Commercial transactions attorneys for Bellevue and Seattle businesses

Oseran Hahn papers the deals a business runs every week: supply and distribution agreements, equipment leases and financing, purchase orders and standard terms, and the vendor relationships that are hard to leave once they turn exclusive. We set the indemnity, payment, and remedy terms while the deal is still being negotiated, where they’re cheap to fix, rather than after a shipment is late or an invoice goes unpaid. When a deal does break, the same attorneys who drafted it enforce it.

What this work involves

What our Bellevue and Seattle commercial transactions attorneys handle

Most of what a business buys and sells runs on the Uniform Commercial Code, and the terms are where the margin lives.

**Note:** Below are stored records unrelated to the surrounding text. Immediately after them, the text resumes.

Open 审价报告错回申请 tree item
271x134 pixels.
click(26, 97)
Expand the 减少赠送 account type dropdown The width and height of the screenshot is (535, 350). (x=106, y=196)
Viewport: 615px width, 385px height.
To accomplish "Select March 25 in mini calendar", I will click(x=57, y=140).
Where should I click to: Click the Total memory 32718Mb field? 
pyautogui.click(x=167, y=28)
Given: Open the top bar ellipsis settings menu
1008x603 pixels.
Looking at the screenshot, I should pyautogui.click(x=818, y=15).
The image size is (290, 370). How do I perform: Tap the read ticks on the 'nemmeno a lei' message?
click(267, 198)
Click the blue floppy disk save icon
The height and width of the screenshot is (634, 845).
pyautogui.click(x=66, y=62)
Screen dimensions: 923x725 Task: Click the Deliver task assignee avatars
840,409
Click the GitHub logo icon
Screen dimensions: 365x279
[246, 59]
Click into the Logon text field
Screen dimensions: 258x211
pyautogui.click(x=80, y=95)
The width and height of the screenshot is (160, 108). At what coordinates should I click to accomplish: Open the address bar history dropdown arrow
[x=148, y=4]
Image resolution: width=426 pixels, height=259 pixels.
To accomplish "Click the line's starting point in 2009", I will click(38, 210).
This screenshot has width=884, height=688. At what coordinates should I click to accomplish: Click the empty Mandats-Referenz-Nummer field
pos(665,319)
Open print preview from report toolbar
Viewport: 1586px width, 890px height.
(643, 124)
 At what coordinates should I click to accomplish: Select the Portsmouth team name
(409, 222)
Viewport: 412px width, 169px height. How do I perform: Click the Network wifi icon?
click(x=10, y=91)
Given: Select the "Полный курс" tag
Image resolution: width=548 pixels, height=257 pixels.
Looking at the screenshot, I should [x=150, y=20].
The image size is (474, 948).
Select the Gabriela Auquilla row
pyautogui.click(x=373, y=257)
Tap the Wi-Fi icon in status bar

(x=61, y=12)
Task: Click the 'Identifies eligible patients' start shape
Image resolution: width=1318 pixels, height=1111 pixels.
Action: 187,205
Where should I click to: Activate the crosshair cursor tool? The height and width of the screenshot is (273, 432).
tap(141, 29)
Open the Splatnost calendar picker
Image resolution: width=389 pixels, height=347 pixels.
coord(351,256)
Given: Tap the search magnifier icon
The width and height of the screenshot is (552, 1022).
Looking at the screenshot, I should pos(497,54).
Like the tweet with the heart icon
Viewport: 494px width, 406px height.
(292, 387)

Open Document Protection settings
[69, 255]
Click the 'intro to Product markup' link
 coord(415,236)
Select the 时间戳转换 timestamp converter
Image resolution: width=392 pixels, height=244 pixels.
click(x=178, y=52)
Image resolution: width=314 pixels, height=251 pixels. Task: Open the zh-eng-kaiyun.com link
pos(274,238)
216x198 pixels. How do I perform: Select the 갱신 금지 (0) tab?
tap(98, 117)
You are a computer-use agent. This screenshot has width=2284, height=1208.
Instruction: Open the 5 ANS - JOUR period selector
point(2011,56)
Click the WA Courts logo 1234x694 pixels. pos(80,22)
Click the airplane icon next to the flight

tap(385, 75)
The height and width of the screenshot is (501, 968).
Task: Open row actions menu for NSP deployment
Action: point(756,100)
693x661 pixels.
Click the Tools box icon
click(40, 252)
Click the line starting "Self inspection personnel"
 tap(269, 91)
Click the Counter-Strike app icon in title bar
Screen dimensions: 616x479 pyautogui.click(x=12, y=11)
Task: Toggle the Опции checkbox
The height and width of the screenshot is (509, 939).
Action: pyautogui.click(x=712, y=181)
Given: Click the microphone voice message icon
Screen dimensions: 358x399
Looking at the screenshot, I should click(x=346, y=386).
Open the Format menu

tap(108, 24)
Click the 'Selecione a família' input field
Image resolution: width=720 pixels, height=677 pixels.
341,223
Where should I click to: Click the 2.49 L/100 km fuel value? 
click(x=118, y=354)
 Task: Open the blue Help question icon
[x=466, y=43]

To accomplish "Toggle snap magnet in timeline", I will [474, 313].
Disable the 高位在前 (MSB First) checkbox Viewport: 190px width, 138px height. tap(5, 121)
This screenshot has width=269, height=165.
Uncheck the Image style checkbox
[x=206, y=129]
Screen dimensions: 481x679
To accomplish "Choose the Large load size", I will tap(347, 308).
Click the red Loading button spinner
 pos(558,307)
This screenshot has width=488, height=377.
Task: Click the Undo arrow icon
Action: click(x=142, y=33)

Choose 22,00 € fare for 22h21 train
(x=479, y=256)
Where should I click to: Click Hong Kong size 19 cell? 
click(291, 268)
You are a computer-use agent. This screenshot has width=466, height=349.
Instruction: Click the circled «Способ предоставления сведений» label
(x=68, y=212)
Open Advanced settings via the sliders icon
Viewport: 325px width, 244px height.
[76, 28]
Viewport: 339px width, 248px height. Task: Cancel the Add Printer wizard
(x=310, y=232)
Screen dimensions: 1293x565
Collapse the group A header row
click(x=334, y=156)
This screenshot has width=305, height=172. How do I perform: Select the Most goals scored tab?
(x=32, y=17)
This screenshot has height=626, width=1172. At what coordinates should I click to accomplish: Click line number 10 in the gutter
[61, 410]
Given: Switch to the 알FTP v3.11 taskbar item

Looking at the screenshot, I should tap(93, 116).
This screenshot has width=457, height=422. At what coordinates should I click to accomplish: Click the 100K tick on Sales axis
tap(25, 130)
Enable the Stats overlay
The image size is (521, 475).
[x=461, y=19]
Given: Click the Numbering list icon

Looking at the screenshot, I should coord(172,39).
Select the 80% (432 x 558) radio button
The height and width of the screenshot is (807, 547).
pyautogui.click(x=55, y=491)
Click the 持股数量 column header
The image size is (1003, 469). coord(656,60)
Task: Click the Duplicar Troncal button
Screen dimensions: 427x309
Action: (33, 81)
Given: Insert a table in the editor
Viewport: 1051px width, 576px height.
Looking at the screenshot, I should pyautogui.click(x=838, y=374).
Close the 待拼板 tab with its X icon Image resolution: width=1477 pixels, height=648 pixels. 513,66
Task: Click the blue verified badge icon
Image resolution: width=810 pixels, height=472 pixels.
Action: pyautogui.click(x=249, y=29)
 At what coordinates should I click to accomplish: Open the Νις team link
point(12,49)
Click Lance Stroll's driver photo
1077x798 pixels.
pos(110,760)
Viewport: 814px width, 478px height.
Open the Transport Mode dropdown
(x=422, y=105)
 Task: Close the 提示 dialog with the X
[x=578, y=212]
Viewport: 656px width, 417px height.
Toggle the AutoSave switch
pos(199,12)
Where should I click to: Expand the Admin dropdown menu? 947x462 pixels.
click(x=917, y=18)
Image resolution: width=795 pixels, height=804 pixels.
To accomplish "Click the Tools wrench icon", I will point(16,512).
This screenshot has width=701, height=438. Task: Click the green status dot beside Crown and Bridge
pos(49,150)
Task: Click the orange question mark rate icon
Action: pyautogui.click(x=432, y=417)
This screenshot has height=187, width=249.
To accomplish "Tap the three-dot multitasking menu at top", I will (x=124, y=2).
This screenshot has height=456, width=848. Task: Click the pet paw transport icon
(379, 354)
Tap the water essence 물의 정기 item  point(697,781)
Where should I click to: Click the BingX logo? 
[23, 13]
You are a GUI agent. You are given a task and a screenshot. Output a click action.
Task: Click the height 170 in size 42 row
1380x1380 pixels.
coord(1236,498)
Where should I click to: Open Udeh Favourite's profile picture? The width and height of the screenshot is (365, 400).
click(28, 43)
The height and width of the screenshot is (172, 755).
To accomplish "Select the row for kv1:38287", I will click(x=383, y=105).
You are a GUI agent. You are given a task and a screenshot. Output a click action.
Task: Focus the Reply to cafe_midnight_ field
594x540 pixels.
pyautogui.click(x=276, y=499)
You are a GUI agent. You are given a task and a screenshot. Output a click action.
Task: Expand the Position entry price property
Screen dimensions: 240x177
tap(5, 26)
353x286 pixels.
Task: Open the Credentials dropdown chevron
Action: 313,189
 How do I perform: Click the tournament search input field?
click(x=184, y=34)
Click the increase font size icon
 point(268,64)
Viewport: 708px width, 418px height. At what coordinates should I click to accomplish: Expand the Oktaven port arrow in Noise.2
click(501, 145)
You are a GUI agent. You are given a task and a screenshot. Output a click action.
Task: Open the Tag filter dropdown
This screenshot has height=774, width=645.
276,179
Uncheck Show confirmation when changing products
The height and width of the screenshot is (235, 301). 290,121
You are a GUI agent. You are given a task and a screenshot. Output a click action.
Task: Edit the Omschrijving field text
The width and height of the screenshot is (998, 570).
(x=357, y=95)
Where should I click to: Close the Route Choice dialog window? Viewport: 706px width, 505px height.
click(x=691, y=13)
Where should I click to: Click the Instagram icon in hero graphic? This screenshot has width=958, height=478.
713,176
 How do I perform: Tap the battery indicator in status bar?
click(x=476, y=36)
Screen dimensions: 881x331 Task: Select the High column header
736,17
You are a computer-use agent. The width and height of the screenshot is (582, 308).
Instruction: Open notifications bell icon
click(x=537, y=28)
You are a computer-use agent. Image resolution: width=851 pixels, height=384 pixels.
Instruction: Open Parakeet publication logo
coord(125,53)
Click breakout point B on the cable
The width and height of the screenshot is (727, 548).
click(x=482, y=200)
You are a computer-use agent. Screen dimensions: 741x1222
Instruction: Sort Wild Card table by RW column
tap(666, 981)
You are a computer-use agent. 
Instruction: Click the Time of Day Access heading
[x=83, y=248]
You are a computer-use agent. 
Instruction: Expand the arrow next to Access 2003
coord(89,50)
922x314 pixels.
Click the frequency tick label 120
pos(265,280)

We paper the sale and supply of goods; structure the equipment leases and secured financing that put assets to work; set up the distribution, dealer, and supply-chain arrangements that move product to market; negotiate the payment, credit, and trade-finance terms that decide when you actually get paid; and build in the performance, remedy, and enforcement provisions behind every deal that goes sideways.

Sales and supply of goods

The sale of goods is the core of most commercial activity, and in Washington it runs on Article 2 of the Uniform Commercial Code (RCW 62A.2) rather than common-law contract rules. Article 2 fills in price, delivery, risk of loss, and warranty terms the parties leave open, which means a deal done on a purchase order and an invoice is still governed, just not always the way either side assumed. We draft purchase agreements, master supply agreements, and standard terms of sale for both buyers and sellers, with the open-term defaults in mind, so the contract says what the client intends rather than letting the code decide.

Risk in a goods deal turns on a handful of provisions that look routine until a shipment is late or non-conforming: delivery and risk-of-loss terms, inspection and acceptance, warranty and disclaimer language, and the remedy framework. For recurring supply relationships, we build the master-agreement-plus-purchase-order structure that lets a business transact at volume without renegotiating every order, and we make sure the order documents don’t quietly override the master agreement through the UCC’s battle-of-the-forms rules (RCW 62A.2-207).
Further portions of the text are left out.